L’industrie et les arts ont fait tant de conquêtes,
Qu’à l’égal des humains traitant tes animaux,
On a des médecins de chiens et de chevaux,
Et qu’enfin pour toutes les bêtes
On a créé des hôpitaux.
Dans un de ces réduits, non loin de la barrière,
Trois chevaux attaqués de trois maux différents
Étaient confiés aux talents
D’un Galien vétérinaire.
A qui mange du même foin
On ressent bientôt le besoin
De conter sa propre infortune :
La communauté du malheur
Amène une pitié commune,
Et toute plainte a sa douceur.
Un jour, las de brouter, d’errer sur la prairie,
A l’ombre d’un ormeau, dont ils s’étaient frottés,
Nos trois malades arrêtés
Se contèrent ainsi les travaux de leur vie.
« Je fus, dit le premier, un artiste fameux.
Admis chez Franconi dès l’âge le plus tendre,
J’ai fait tous les sauts périlleux.
Tous les tours, en un mot, qu’il a voulu m’apprendre.
À travers les pétards, les flammes, les guerriers.
Je faisais admirer mon courage héroïque :
Je dansais avec grâce, et sentais la musique.

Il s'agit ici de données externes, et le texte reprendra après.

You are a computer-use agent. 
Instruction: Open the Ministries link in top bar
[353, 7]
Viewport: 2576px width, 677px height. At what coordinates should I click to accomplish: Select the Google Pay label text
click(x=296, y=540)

On me nommait le phénix des coursiers.
Le Vestrîs du Cirque-Olympique.
Dans l’arène où vingt ans a brillé mon savoir,
Les applaudissements accueillaient mon entrée ;
Paris, l’Europe entière accouraient pour me voir,
Et, lorsque de mon nom l’affiche était parée,
On était sûr d’une chambrée
Le second, lui jetant un regard dédaigneux ,
Recule de trois pas, dresse une tête altière,
Et dit : ” Les bords du Nil ont nourri mes aïeux ;
Une jument arabe est mon illustre mère.
Par un héros français dans le Caire acheté,
Et par un beau vaisseau dans Marseille apporté,
J’ai des grands de la cour hanté les écuries.

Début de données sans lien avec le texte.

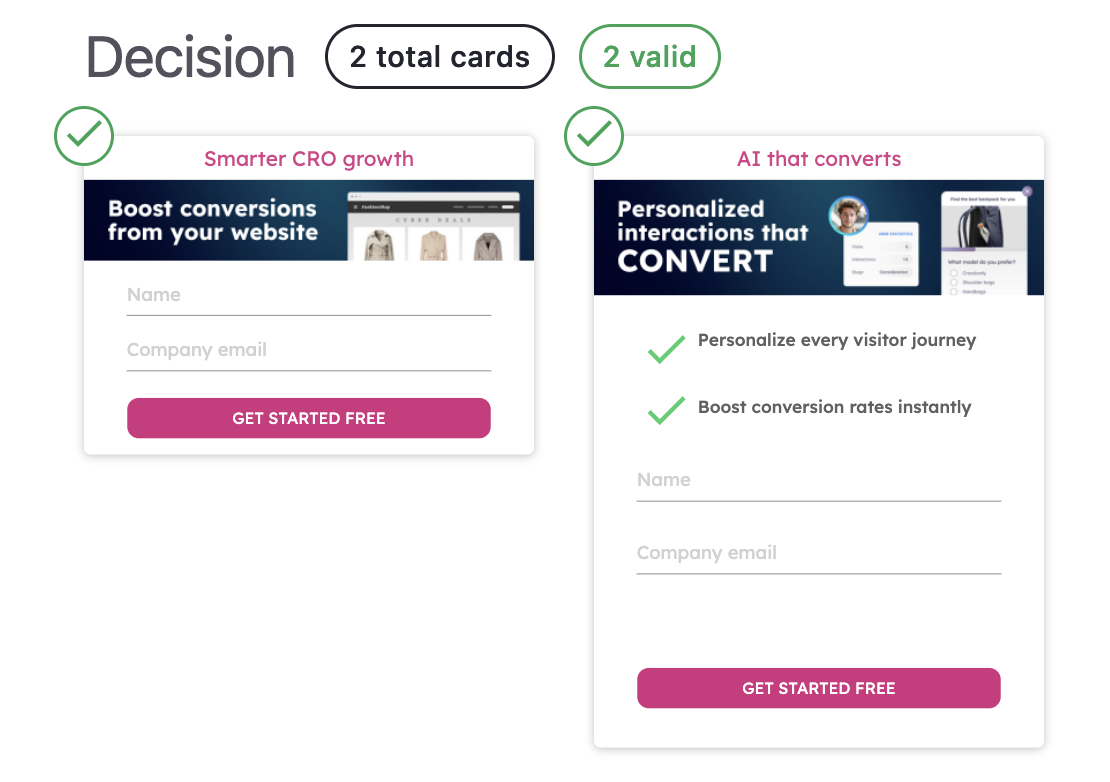This screenshot has height=782, width=1110.
Task: Focus Company email field in Smarter CRO card
Action: coord(308,350)
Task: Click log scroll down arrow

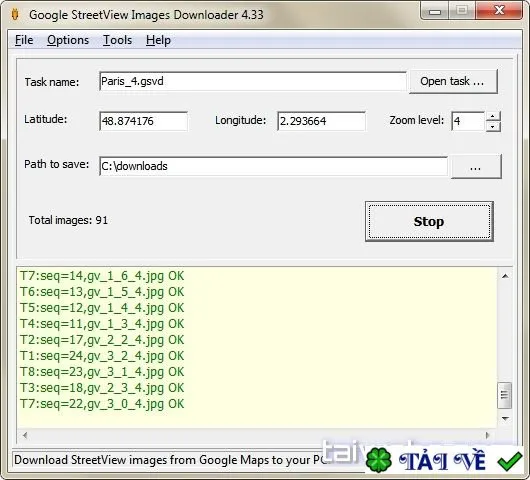Action: 505,419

Sur mon dos un matin l’Empereur est monté.
Dix fois de Malmaison j’ai brouté les prairies.
Ayant changé de maître, ainsi que ses palais,
El, comme ses flatteurs, fidèle aux Tuileries,
J’ai dans quatre cérémonies,
D’un écuyer du roi revêtu le harnais.
Austerlitz, Iéna, Wagram, m’ont vu combattre;
J’ai vu tonner le bronze et n’en ai point frémi :
Et ces combats sanglants, mon cher petit ami,
N’étaient pas des jeux de théâtre.
— Ma foi, dit un troisième, en riant de tous deux
Le sort ne m’a pourvu de talents ni d’ancêtre »;
Je n’ai pas eu des rois ou des héros pour maîtres.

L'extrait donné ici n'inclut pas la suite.